Results of a recent survey published by Amazon’s Future Engineer offshoot show several disconnects between the interests, experiences, and aspirations of U.S. students in regard to computer science. While many of the jobs that await today’s middle and high school students will likely be even more technology-focused than they are now, more specifics are required—beyond those illuminated here—to make sure that high-quality education and training is in place to leverage legitimate interest from young people and to properly connect them with the work they will ultimately undertake.
The survey was conducted electronically by Gallup in June 2021, with a total nationwide sample of 4,116 public and private school students. Just over 1,800 were high schoolers, the rest middle schoolers. Weighting adjustments were made to closer match the sample to national demographics of gender, grade, race/ethnicity, and school type per the U.S. Census Bureau’s American Community Survey for 2019. No breakout of responses between public and private school students was included.
Interest in computer science was high among survey respondents, with 62 percent saying they would like to learn about the topic. That included 53 percent of female students and 72 percent of male students. Among Black students, however, females were slightly more likely to say they are interested in learning about computer science; and Black female students are more likely than White or Hispanic females to report interest (61, 51, and 52 percent, respectively). Overall, female students were significantly less likely than males to say they planned to study computer science in college and would someday like to have a job in a related field.
In terms of access, 70 percent of respondents reported that computer science courses were offered at their schools; however, just 49 percent had actually taken one. Low-income students living in rural areas were least likely to report course availability in their schools. In large cities, where computer science classes are presumably more common, only 67 percent of Black students said their schools offered them, versus 81 percent of Hispanic students and 88 percent of White students. Access to school-based courses also predicted interest in the topic: Among students who said computer science classes were offered, 68 percent said they were interested in learning about the topic versus 49 percent of those whose schools do not offer such courses. Same goes for sustaining interest: Among students who reported no access to computer science classes, interest in the topic falls from 63 percent at fifth grade to 23 percent at twelfth grade; where classes are available, reported interest still falls, but from 85 percent to 59 percent.

= = = = =

* **WHAT THIS EXERCISE ASKS**
1) In the survey text, rewrite the span between "The survey was" and "students was included.", inclusive, replacing "electronically" with "online".
2) Answer these questions from the survey text:
(a) Which organization conducted the survey, and in what month and year?
(b) What percentage of respondents said computer science courses were offered at their schools?
(c) What percentage of male students said they would like to learn about computer science?

[Data entries]
= = = = =

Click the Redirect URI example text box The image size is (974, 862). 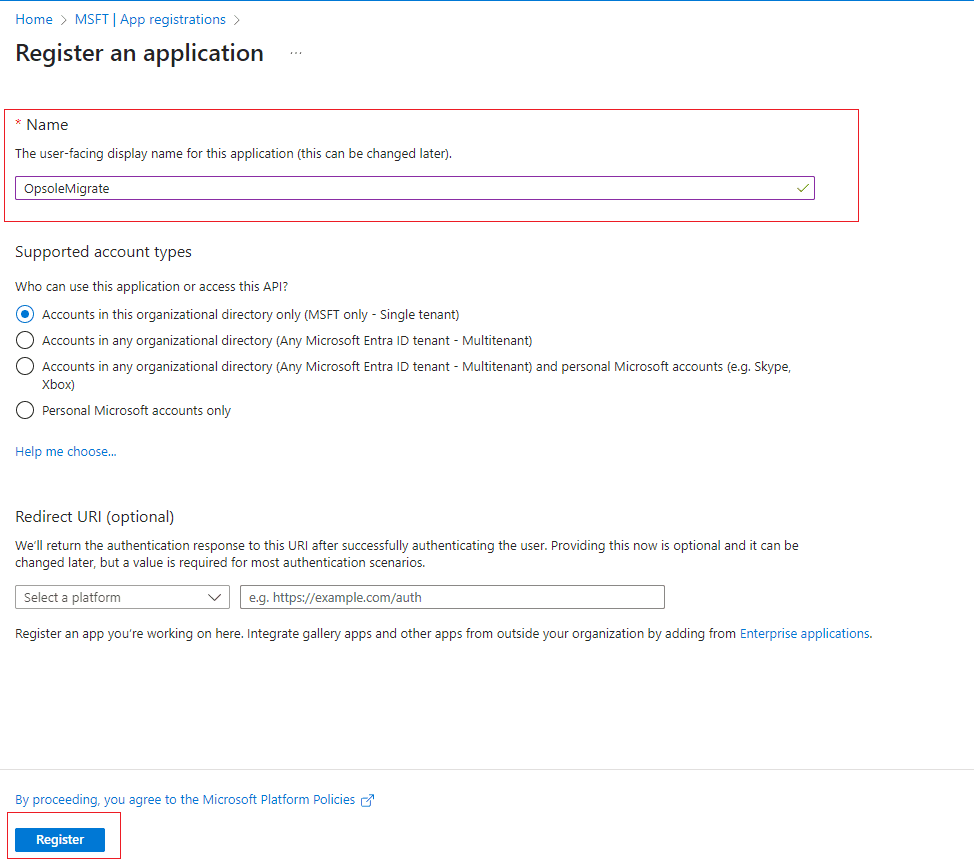coord(452,597)
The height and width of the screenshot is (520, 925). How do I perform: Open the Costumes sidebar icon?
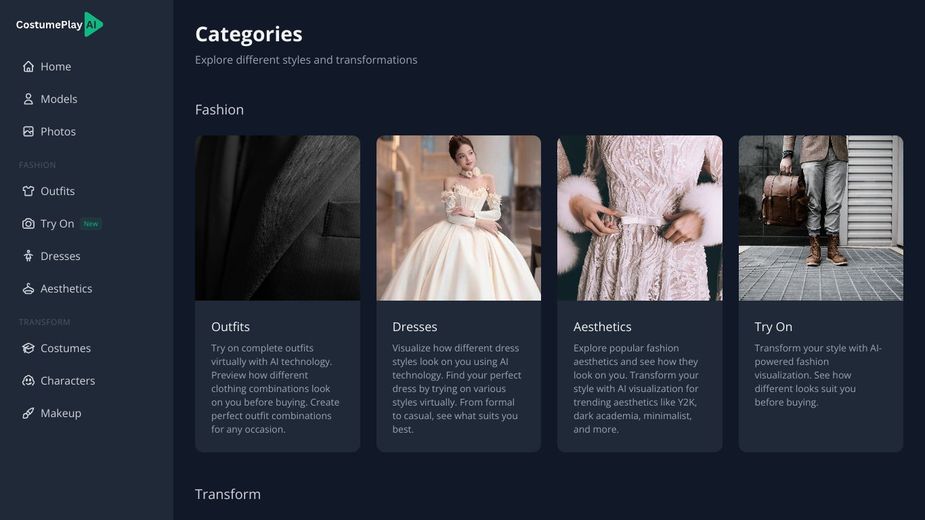click(28, 348)
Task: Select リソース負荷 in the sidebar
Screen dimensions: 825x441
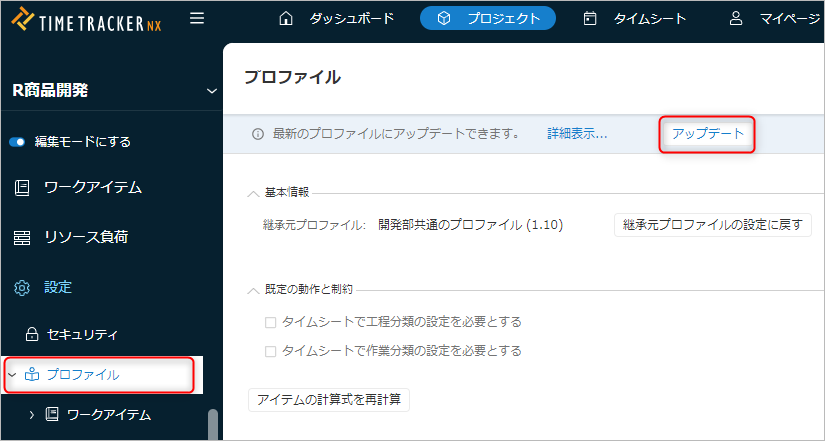Action: [85, 237]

= = = = =

* **RESPONSE LIST**
1)
The survey was conducted online by Gallup in June 2021, with a total nationwide sample of 4,116 public and private school students. Just over 1,800 were high schoolers, the rest middle schoolers. Weighting adjustments were made to closer match the sample to national demographics of gender, grade, race/ethnicity, and school type per the U.S. Census Bureau’s American Community Survey for 2019. No breakout of responses between public and private school students was included.

2)
(a) Gallup, in June 2021.
(b) 70 percent.
(c) 72 percent.